■ Problem details
From the line with "Screen dimensions: 647x1200" to the end of the data below, restate each line word for word, both ends included, without the pictures.

■ Records for the task

+ + + + +

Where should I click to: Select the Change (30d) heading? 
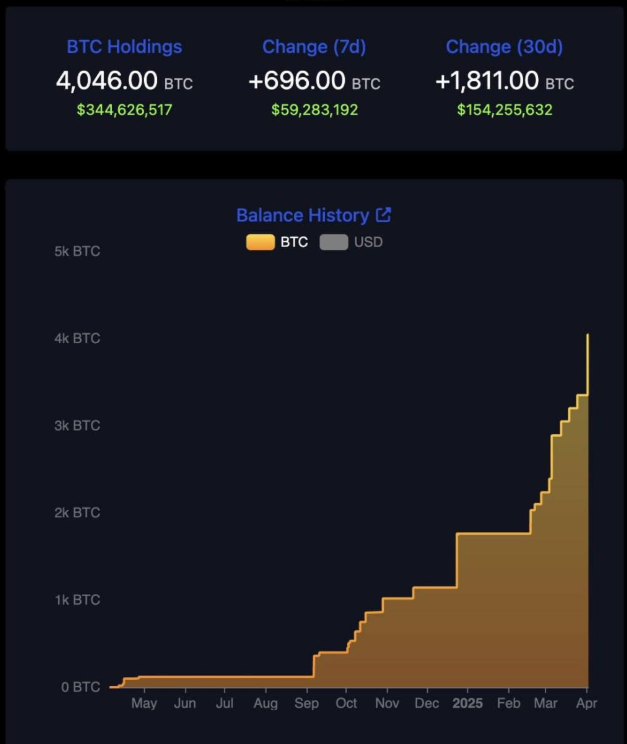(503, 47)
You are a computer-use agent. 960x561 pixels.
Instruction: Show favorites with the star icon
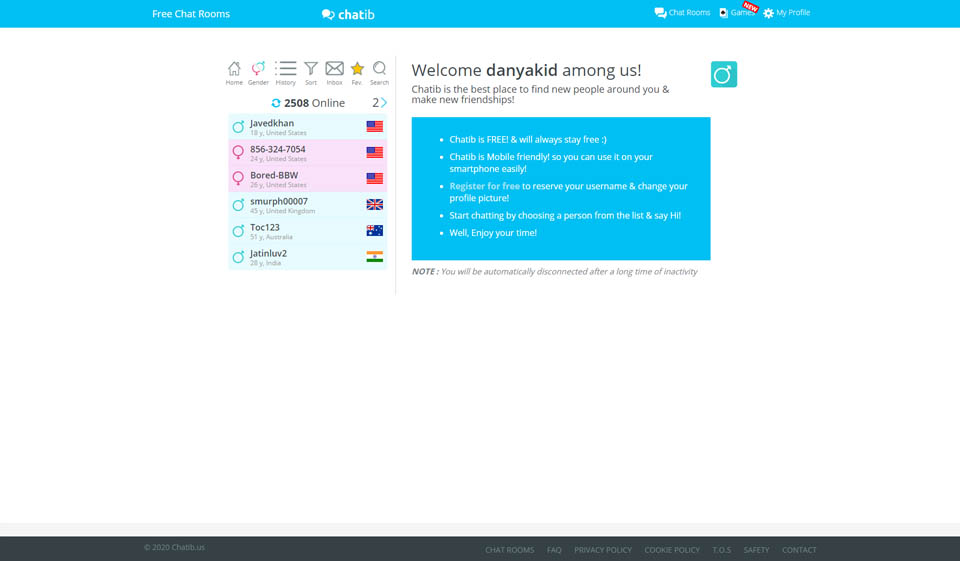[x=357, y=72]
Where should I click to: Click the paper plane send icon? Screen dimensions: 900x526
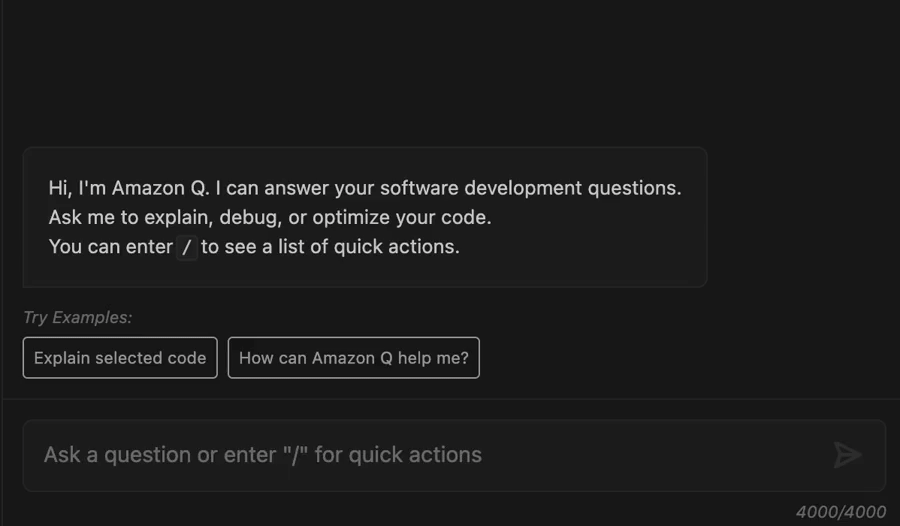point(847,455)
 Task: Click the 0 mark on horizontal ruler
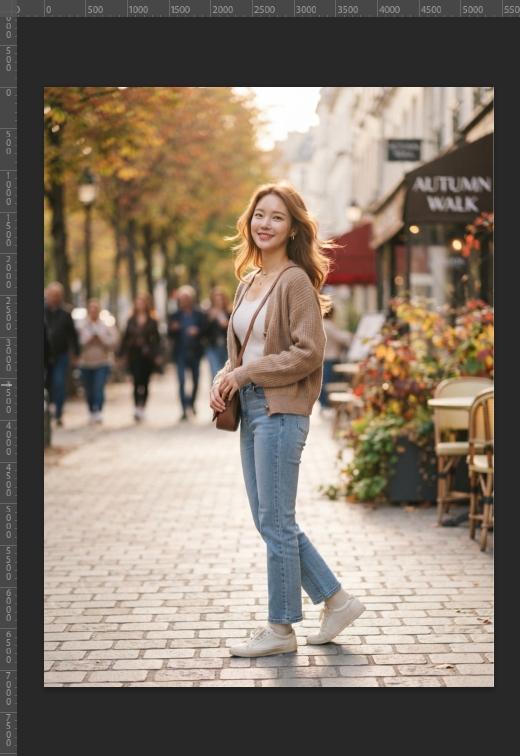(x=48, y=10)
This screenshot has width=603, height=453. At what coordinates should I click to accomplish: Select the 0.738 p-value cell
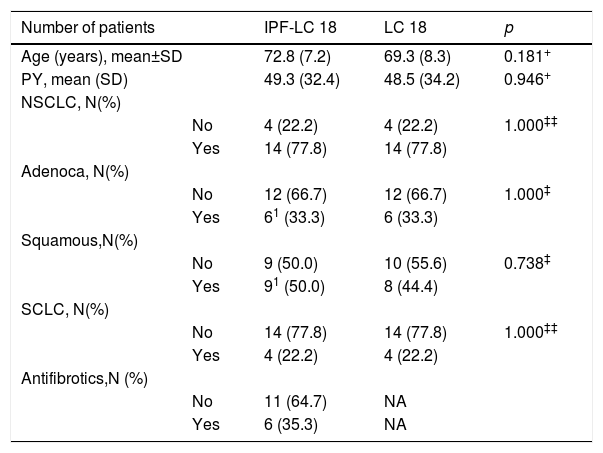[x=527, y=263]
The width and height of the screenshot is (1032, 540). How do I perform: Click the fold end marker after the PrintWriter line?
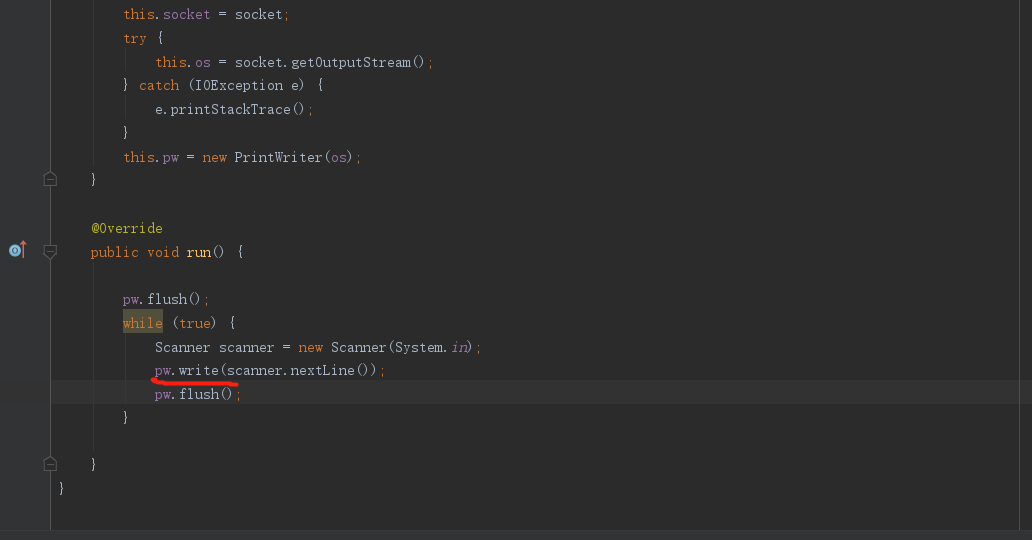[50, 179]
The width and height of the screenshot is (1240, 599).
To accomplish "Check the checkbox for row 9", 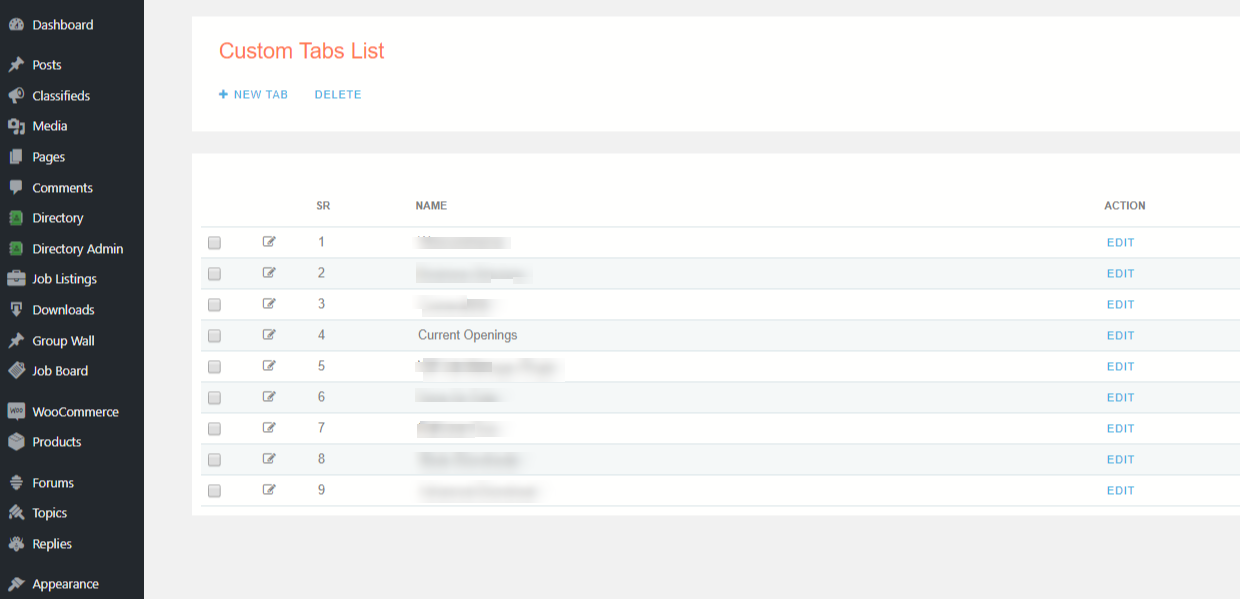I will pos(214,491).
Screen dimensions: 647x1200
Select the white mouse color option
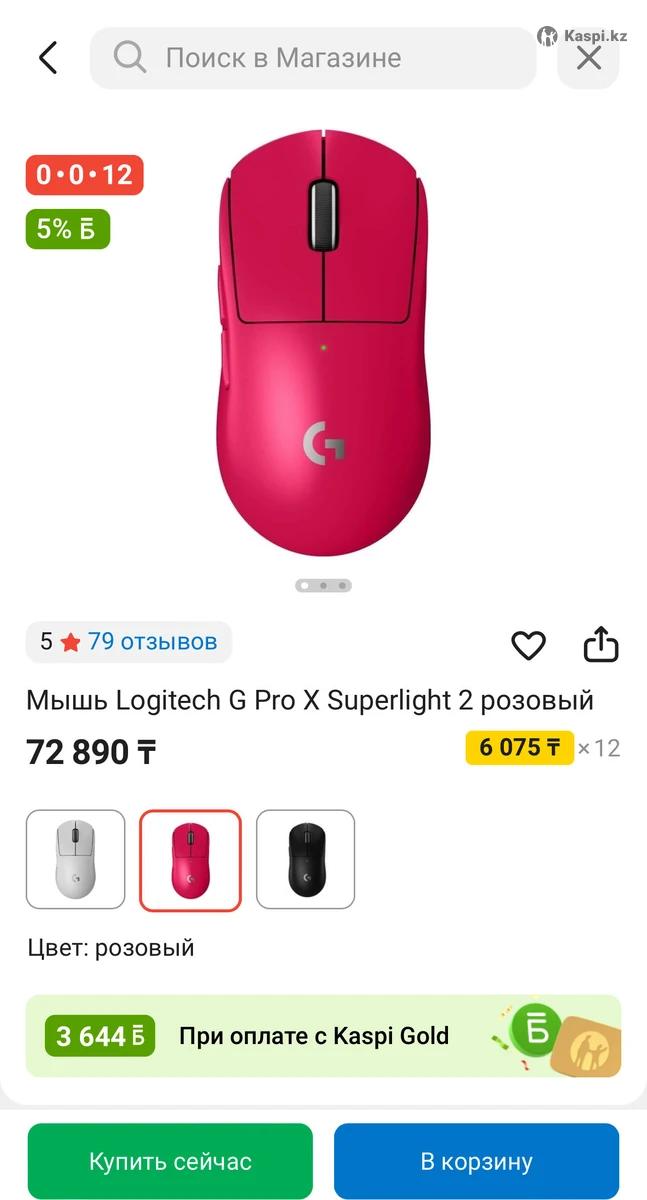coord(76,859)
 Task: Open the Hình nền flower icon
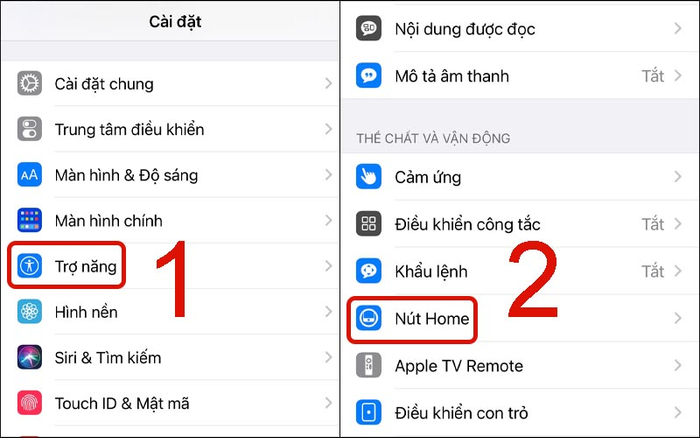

+ + + + +

■ Written solution
Screen dimensions: 647x1200
Select the white mouse color option
coord(76,859)
 Task: Open the Hình nền flower icon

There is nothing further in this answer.